_Document passage_:
*** Begin section ***

Germain's full-time job is deputy director of the National Institutes of Health's Laboratory of Immunology, which explores how the immune system protects against infections, cancer and other maladies.
His annual government salary is $179,900 -- but his consulting income surpassed it in one recent year and nearly matched it another year.
He has taken fees from a company collaborating formally on research with his laboratory. Another company's founder collaborated with Germain in his NIH capacity. Four more of his clients had grants or research agreements with the institute that houses his lab. He made plans last spring to begin consulting with a new client, a venture capital firm that invests in nascent biotechnology companies.
In written responses to questions from the Los Angeles Times, Germain, 55, said he had always followed NIH rules and had consulted with the approval of agency officials. He said he had not made government decisions affecting companies that paid him.
"I have a well-regarded reputation both inside and outside of NIH for adhering strictly to the rule preventing me from revealing or using specific knowledge of my NIH research during consulting activities and for keeping all outside activities from having any bearing on the conduct of my activities as a [government] employee," Germain said.
By consulting for the companies, he said, "my general insight into immunology and related biomedical sciences can be used to help develop new drugs and treatments for Americans." He said he provided the law firm with "expert opinion on immunological matters." His advice to the investment fund, Germain said, concerned "whether or not I believe that a particular technology or approach has a strong scientific base."
His consulting work also provides his family with "greater financial security," he said. "This is of special importance to me because as a former Hodgkin's lymphoma patient, it was difficult until recently to obtain adequate life insurance coverage while being at increased risk for an early death."
Germain, a graduate of Harvard Medical School, has been deputy director of his laboratory, housed in the National Institute of Allergy and Infectious Diseases, since 1987.
He was warned about conflicts of interest two years ago by an NIH lawyer, Karen Santoro.

*** End section ***

_Dataset entries_:
*** Begin section ***

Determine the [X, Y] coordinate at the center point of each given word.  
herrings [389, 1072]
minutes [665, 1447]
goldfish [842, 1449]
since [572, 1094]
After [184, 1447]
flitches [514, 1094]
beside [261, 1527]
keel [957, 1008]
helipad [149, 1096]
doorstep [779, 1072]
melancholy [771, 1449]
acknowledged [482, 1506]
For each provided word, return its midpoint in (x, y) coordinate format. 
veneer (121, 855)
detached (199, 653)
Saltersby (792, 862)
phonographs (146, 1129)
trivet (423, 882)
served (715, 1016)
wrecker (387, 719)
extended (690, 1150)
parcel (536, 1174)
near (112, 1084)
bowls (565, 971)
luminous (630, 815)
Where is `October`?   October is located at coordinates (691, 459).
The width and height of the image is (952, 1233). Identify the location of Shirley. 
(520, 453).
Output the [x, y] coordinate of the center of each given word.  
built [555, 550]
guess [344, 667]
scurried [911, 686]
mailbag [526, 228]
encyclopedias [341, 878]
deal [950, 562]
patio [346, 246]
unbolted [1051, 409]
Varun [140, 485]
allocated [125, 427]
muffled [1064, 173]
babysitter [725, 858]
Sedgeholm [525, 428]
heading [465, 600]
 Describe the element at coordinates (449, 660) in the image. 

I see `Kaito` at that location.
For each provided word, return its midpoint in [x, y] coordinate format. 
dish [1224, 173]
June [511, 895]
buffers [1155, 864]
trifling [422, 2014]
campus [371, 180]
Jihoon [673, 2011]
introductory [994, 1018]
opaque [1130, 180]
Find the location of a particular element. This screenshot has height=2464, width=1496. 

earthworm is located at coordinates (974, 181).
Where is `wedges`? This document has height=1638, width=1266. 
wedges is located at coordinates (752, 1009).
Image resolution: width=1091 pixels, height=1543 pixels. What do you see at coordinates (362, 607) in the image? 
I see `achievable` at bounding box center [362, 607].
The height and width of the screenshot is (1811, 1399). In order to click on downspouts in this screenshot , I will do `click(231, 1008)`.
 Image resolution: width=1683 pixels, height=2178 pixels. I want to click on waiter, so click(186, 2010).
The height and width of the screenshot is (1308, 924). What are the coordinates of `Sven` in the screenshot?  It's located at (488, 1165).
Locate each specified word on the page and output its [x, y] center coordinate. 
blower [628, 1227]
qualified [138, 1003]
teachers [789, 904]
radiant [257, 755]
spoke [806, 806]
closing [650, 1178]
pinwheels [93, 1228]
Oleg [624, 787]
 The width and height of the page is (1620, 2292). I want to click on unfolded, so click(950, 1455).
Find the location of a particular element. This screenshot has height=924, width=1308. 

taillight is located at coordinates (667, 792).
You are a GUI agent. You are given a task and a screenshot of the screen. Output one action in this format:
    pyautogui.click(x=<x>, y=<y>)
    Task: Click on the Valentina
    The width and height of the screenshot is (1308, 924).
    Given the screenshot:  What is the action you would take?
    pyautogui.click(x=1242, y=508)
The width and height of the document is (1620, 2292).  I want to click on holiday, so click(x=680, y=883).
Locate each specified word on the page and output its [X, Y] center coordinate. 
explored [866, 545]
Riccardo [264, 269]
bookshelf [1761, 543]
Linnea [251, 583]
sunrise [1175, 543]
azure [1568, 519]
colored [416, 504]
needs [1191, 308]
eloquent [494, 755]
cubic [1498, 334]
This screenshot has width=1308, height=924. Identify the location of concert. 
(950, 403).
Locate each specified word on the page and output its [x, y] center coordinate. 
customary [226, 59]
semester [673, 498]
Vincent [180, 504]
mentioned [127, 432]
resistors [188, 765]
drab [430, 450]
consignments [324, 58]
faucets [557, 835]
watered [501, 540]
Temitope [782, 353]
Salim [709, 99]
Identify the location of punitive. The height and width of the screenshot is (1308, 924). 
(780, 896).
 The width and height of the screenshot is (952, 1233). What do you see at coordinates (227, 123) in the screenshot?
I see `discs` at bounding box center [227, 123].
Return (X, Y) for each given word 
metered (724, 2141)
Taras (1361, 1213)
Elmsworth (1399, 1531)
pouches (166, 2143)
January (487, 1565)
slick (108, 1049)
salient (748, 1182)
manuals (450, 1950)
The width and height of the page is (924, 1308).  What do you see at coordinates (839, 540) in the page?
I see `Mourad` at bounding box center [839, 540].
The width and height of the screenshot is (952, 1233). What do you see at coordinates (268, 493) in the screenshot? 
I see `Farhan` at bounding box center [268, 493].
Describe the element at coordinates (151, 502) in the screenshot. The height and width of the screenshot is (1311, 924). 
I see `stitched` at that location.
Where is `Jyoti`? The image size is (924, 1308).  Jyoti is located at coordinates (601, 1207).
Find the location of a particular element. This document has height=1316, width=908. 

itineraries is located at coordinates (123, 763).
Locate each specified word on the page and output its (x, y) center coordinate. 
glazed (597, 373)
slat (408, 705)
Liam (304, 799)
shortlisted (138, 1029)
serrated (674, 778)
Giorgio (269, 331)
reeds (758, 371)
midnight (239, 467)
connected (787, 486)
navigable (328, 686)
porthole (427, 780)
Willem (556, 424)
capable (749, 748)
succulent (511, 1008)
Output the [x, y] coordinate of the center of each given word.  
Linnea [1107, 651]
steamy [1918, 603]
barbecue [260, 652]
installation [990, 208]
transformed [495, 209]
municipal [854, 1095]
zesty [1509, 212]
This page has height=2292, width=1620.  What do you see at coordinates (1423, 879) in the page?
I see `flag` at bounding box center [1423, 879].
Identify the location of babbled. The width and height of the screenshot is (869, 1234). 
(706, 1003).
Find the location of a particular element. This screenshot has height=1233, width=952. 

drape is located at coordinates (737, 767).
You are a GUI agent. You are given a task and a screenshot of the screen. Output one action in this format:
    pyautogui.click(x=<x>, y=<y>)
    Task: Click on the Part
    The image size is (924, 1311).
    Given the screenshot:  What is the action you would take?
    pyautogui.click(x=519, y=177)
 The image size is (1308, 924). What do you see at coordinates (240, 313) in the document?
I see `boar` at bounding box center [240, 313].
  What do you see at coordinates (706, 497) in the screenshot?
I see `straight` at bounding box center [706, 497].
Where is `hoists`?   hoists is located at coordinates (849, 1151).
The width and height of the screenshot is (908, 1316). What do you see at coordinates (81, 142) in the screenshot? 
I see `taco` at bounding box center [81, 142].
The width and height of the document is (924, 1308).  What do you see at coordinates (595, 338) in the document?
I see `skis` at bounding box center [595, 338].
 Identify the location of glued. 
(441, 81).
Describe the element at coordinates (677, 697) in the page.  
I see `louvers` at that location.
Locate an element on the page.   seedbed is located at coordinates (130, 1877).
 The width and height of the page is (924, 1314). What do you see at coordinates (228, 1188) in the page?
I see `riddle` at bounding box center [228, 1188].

*** End section ***

_Exercise_: Continue the article about Germain's consulting income from where it stops, picking up after the warning about conflicts of interest.

_Solved exercise_:
But the lawyer's concern focused only on Germain's investments in mutual funds composed of biotech and health-care companies, some of which held contracts with his NIH lab. "Each underlying company may pose a potential conflict," Santoro told Germain in a May 11, 2001 e-mail.
Two companies on the mutual fund list were consulting clients for Germain. Yet Santoro's e-mail said nothing about the fees and stock options they and other companies were paying him.
Germain, in an e-mail to Santoro three days later, agreed to exchange his securities for "holdings that are not concentrated in the health and biotech areas."
Germain told The Times, "Ms. Santoro was fully aware of all my consulting arrangements and compensation."
Many firms for which Germain has consulted have sought to develop products in the same frontiers he or others at the NIH explore, including:
* Genetics Institute, a Massachusetts-based branch of an industry titan, Wyeth.
In 2001, Genetics Institute and Germain's lab entered a formal collaboration called a cooperative research and development agreement, or CRADA, to study the effect that genes have on the immune system. That same year, Genetics Institute paid Germain $37,500 in fees. Germain accepted $25,000 last year.
From 1992 through 2002, the company paid him a total of $322,749, according to Germain's annual income-disclosure reports.
Officials at the NIH have continued to approve Germain's consulting with Genetics Institute despite a provision in the agency's policy manual forbidding employees from taking fees paid by a company that is collaborating with their labs. While the policy remains on the books, a 1995 memo from the NIH director said it would be enforced only if the researcher was directly involved in the collaboration.
Germain said that he was not informed in advance that Genetics Institute and his NIH lab had taken steps to formally collaborate. When he did learn this, Germain said, he approached his institute's ethics office.
"The decision was that my consulting arrangement, having predated the [collaborative agreement], did not need to be terminated," Germain said.
* Mojave Therapeutics Inc., a biotech company developing treatments for cancer and viral diseases.
From 1998 through 2002, the New York firm paid Germain $93,929, plus stock and stock options worth up to $15,000. Germain has been a member of Mojave's scientific advisory board.
Mojave calls itself a leader in developing "heat-shock" proteins as potential therapeutic agents.